Peregrina al Cerro siguiendo tu ‘Corazonada’

Los peregrinos que visiten el Santuario del Sagrado Corazón en el Cerro de los Ángeles (Getafe) durante este Año Jubilar convocado con motivo del Centenario de la Consagración de España al Corazón de Cristo ya pueden obtener su Corazonada, un documento firmado por el obispo Mons.
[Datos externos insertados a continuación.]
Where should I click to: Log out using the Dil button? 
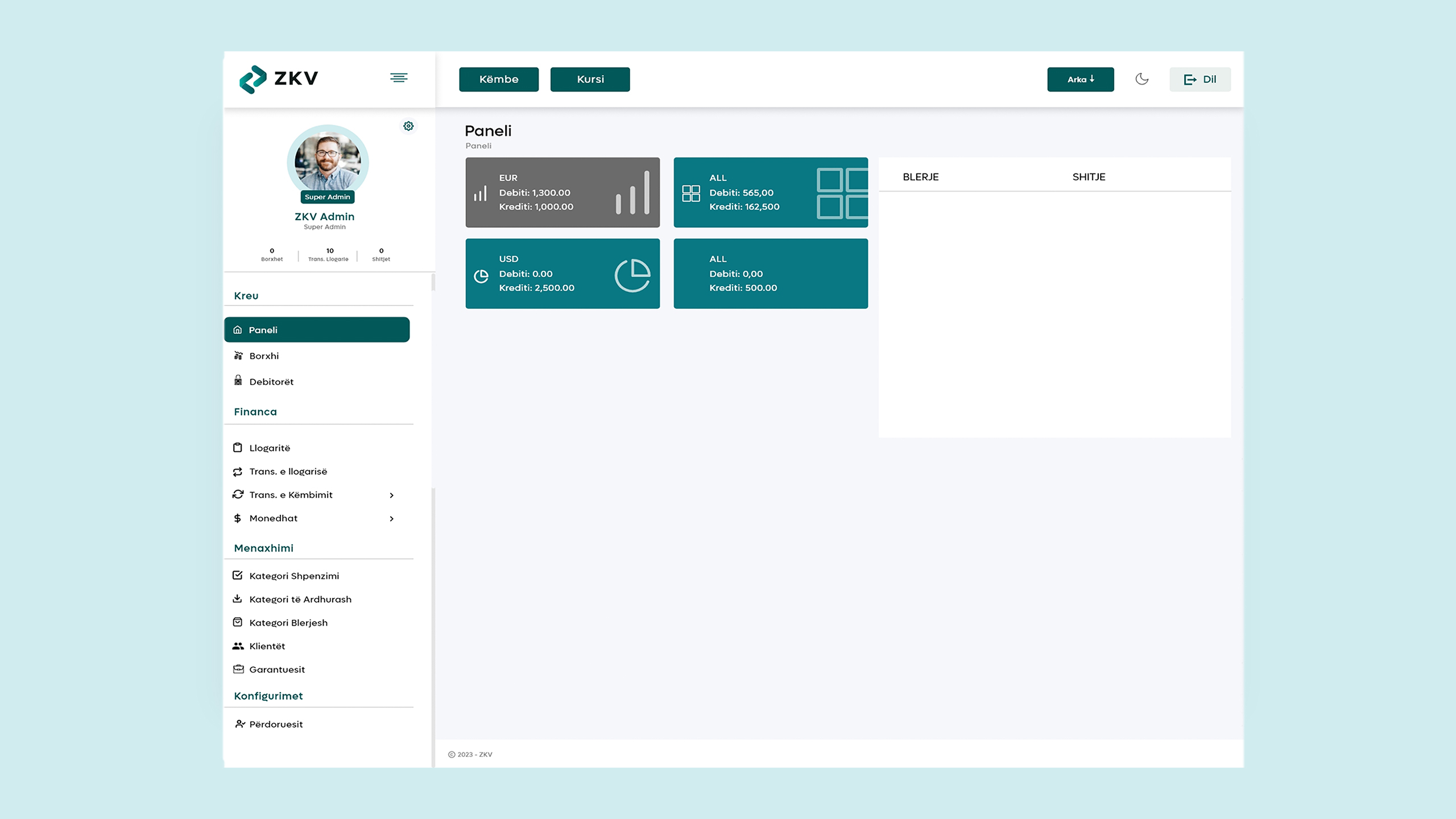point(1199,79)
Ginés García Beltrán que acredita su paso por este lugar santo y la posibilidad de lograr la indulgencia plenaria.

La peregrinación hasta este Santuario ubicado en el centro geográfico de la Península Ibérica es uno de los requisitos necesarios para que un católico pueda lograr el Jubileo durante este tiempo especial de gracia concedido por el papa Francisco a la Diócesis de Getafe.

Para conseguir su Corazonada, los grupos que hayan concertado su visita previamente deberán remitir el nombre y los apellidos de los peregrinos, con sus respectivos correos electrónicos al mail [email protected], con 15 días de antelación a su llegada al Cerro de los Ángeles.
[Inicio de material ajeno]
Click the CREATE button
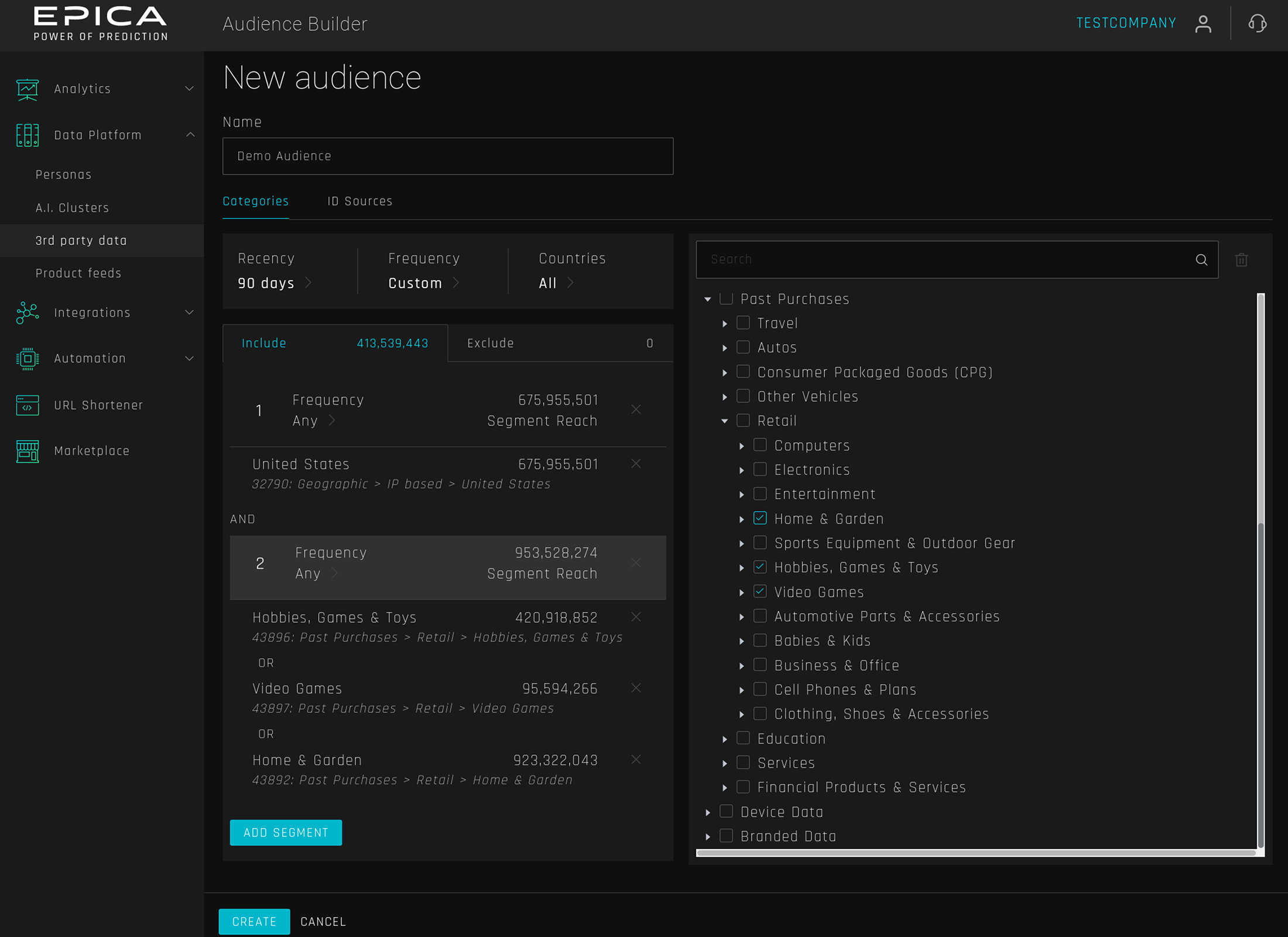The width and height of the screenshot is (1288, 937). 254,921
Al término de la visita al Santuario y de haber realizado el itinerario establecido, los peregrinos recibirán sus respectivas Corazonadas en el Centro de Acogida a visitantes instalado junto al templo del Sagrado Corazón, previa entrega de un donativo de un euro.

Los grupos podrán concertar sus visitas al Santuario del Sagrado Corazón poniéndose en contacto con el Centro de Acogida de peregrinos, bien a través del correo electrónico [email protected] o del número de teléfono 682 904 897, que presta atención de lunes a viernes entre las 10.00 y las 14.00 y entre las 16.00 y las 19.00 horas, y los sábados, de 10.00 a 14.00.

En caso de necesidad, los grupos de peregrinos tendrán la posibilidad de alojarse en hoteles concertados próximos al Cerro de los Ángeles.

Además de recorrer el Santuario del Sagrado Corazón, para conseguir la indulgencia plenaria los peregrinos deberán confesarse, asistir a misa y comulgar durante los ocho días previos o posteriores a su visita al Santuario, cruzar la Puerta Santa de la basílica del Cerro de los Ángeles, rezar por las intenciones del Santo Padre y rechazar el pecado y desear erradicarlo por completo de sus vidas.